There are loads of tactics to employ for dealing with in-laws, how to deal with a family on the other side of politics, and generally dealing with family gatherings, but I’m not sure if most of it is still relevant. I’m torn between trying to save your sanity and promoting self care and just getting through it, and wanting to stand up and keep resisting and trying to convince your family to see your side of things. The usual how-tos just don’t seem to apply anymore.
I went to the readers on Facebook because we often get high quality answers that are relevant for now. Here’s what they had to say…
Longtime reader Dootsie came at with a new classic:
And this was actually in 2015… before, well anyway…
Tactic: refuse to engage
I just refuse to speak on the topic of religion or politics.
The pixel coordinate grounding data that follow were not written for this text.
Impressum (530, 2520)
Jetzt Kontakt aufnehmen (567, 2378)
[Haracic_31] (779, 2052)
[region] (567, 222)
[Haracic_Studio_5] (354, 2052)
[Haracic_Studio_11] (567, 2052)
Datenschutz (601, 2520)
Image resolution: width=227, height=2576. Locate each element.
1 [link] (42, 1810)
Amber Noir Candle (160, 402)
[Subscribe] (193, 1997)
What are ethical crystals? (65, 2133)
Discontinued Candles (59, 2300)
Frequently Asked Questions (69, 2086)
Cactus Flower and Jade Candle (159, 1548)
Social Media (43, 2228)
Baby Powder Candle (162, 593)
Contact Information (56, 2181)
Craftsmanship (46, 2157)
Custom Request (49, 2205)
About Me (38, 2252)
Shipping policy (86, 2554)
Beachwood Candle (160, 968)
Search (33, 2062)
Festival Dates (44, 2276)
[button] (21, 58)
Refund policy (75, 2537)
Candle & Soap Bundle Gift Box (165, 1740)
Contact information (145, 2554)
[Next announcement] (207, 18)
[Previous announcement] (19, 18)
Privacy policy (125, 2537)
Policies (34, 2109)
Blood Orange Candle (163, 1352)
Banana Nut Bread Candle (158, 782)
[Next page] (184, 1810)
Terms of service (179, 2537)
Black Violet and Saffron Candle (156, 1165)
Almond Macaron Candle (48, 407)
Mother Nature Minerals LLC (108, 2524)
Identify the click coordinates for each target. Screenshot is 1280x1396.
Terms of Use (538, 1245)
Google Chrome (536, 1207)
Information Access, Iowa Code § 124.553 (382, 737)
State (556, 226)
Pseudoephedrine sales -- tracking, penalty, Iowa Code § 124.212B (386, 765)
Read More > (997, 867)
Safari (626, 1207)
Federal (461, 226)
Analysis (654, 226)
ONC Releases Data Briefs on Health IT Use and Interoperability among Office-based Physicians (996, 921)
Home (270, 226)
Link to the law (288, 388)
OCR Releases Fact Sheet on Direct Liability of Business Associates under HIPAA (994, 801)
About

And if people want to argue… there’s the door.
Problem solved. – Lee Anne
This advice assumes you’re just going for dinner (not staying the weekend):
I suggest that you set a time limit (or tolerance limit) so you know when you can escape (before you spend your evening hogging the bathroom). My husband and I do this before family functions because I am easily overwhelmed by the crowds. I compare my method to the battery life of a cell phone: some phones can go all day with the right settings, and others die quickly and need to be recharged often no matter what. When I am in large groups of people, my battery is usually dead after three hours; ymmv, but I think that’s a decent benchmark for duration of your visit. If you do get to the point where you just want to hide, make an excuse and leave, even if the meal isn’t over.
While at dinner, try to change the subject (or the person with whom you are conversing) or straight up say, “talk of politics does not belong at the dinner table” if the topic of conversation veers into uncomfortable territory. If your partner’s family won’t play ball, restrict your conversation to your partner and block out your surroundings. This works best if you can snag a corner spot — that also makes it easier to escape the table if necessary. – Samantha
You don’t have to react at all. You don’t have to engage in political discussions at all, especially if it’s highly unlikely that you’ll be able to find common ground. There’s just no point and people are allowed to have different opinions, and people having differing opinions doesn’t have to affect you in any way. If they make a statement you don’t agree with, just nod politely, or say “That’s an interesting idea.” Or just change the subject to something you would enjoy discussing. Or enjoy the food. – Andi
Tactic: refuse to engage unless a line is crossed
I feel like there are two good options. If they just express an opinion; I.e., “trickle-down economics are the solution to poverty,” and they expect a response, you can escape with “that’s a very interesting idea” or something similar. If they say something overtly intolerant, i.e., “our country’s gun problems are due to Islam” you can ask them not to speak that way in your presence. – Julie
Tactic: engage peacefully
I work with a lot of people who have differing political opinions than I do, and I’ve found ways to express my opinions in a way that smoothes over the divide.
They say “I don’t think a kid flipping burgers deserves $15/hr,” I say, “I just strongly believe that anyone working 40 hours a week deserves to make enough to not be on welfare.”
They say, “Obamacare has my healthcare premiums so damn high!” I say, “I think we really need to take profit out of public-good industries like healthcare and education, then companies are more inclined to take care of the human and not their bottom line.” – Samantha
What’s your take on familial political talk? Do you engage or retreat? Or does it depend on the company?